Em troca da redução das tarifas impostas a Pequim, Washington busca recuperar espaço na venda de soja e no acesso aos minerais de terras raras do país asiático – elementos estratégicos para diversas indústrias de alta tecnologia.

Trata-se de uma negociação crucial para a frágil estabilidade do comércio global, marcada por tensões e dificuldades de consenso entre as grandes potências.

Entretanto, no mesmo dia em que anunciou o entendimento com a China, Trump declarou a intenção de retomar os testes nucleares, prática abandonada desde o fim do século 20.

Diante das incertezas geradas pela guerra entre Ucrânia e Rússia, pelos avanços tecnológicos de Pequim e pelas pesquisas nucleares iranianas, os Estados Unidos preparam-se novamente para a hipótese de uma guerra total no século 21.

Único país a lançar bombas atômicas contra outro, Washington conhece bem os dilemas éticos, políticos e estratégicos que esse tipo de decisão acarreta à complexa arena geopolítica internacional.

○ ○ ○

LISTA DE TAREFAS:
1. Copie do texto sobre a negociação entre Estados Unidos e China tudo o que vai desde "Em troca da" até "no século 21.".
2. Prossiga com o texto sobre a negociação entre Estados Unidos e China a partir da última frase apresentada.

○ ○ ○

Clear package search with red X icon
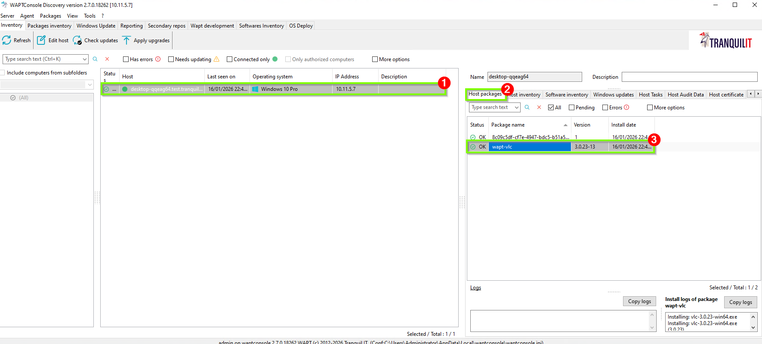The width and height of the screenshot is (762, 344). click(x=539, y=107)
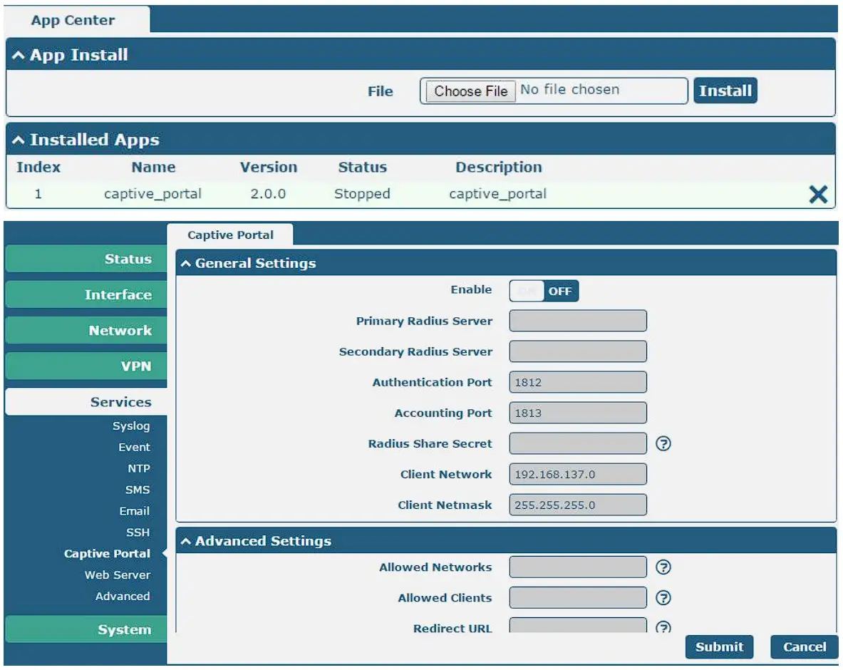Collapse the App Install section
The image size is (843, 670).
pyautogui.click(x=19, y=56)
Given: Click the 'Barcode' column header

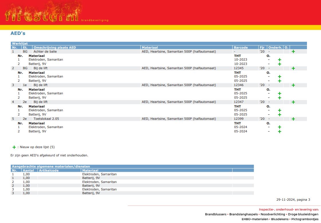Looking at the screenshot, I should pyautogui.click(x=241, y=47).
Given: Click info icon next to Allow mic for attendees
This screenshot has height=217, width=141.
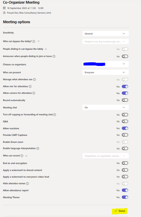Looking at the screenshot, I should [30, 86].
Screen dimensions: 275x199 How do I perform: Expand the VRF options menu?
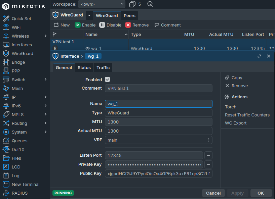[208, 140]
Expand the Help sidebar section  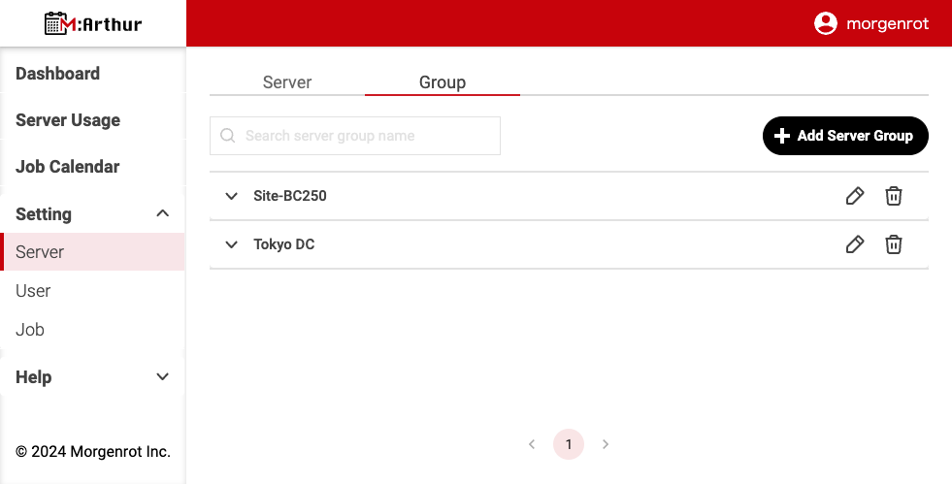coord(163,377)
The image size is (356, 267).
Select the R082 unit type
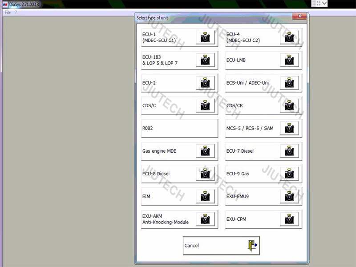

○ ○ ○

RESPOSTAS ESPERADAS:
1.
Em troca da redução das tarifas impostas a Pequim, Washington busca recuperar espaço na venda de soja e no acesso aos minerais de terras raras do país asiático – elementos estratégicos para diversas indústrias de alta tecnologia.

Trata-se de uma negociação crucial para a frágil estabilidade do comércio global, marcada por tensões e dificuldades de consenso entre as grandes potências.

Entretanto, no mesmo dia em que anunciou o entendimento com a China, Trump declarou a intenção de retomar os testes nucleares, prática abandonada desde o fim do século 20.

Diante das incertezas geradas pela guerra entre Ucrânia e Rússia, pelos avanços tecnológicos de Pequim e pelas pesquisas nucleares iranianas, os Estados Unidos preparam-se novamente para a hipótese de uma guerra total no século 21.

2.
O cenário poderia ser amenizado com novos tratados que visassem restringir o uso e os testes de armas nucleares. Contudo, tais iniciativas parecem inviáveis enquanto as três maiores potências militares – Estados Unidos, Rússia e China – mantiverem-se em estado de tensão ou conflito iminente.

Assim, enquanto Moscou se sentir ameaçada pela expansão da Otan e Pequim interpretar o apoio norte-americano a Taiwan como provocação direta, a dissuasão nuclear continuará a ser um pilar estratégico na manutenção do equilíbrio global.

Na pior hipótese, porém, esse mesmo equilíbrio pode se transformar em um gatilho para uma catástrofe de proporções apocalípticas.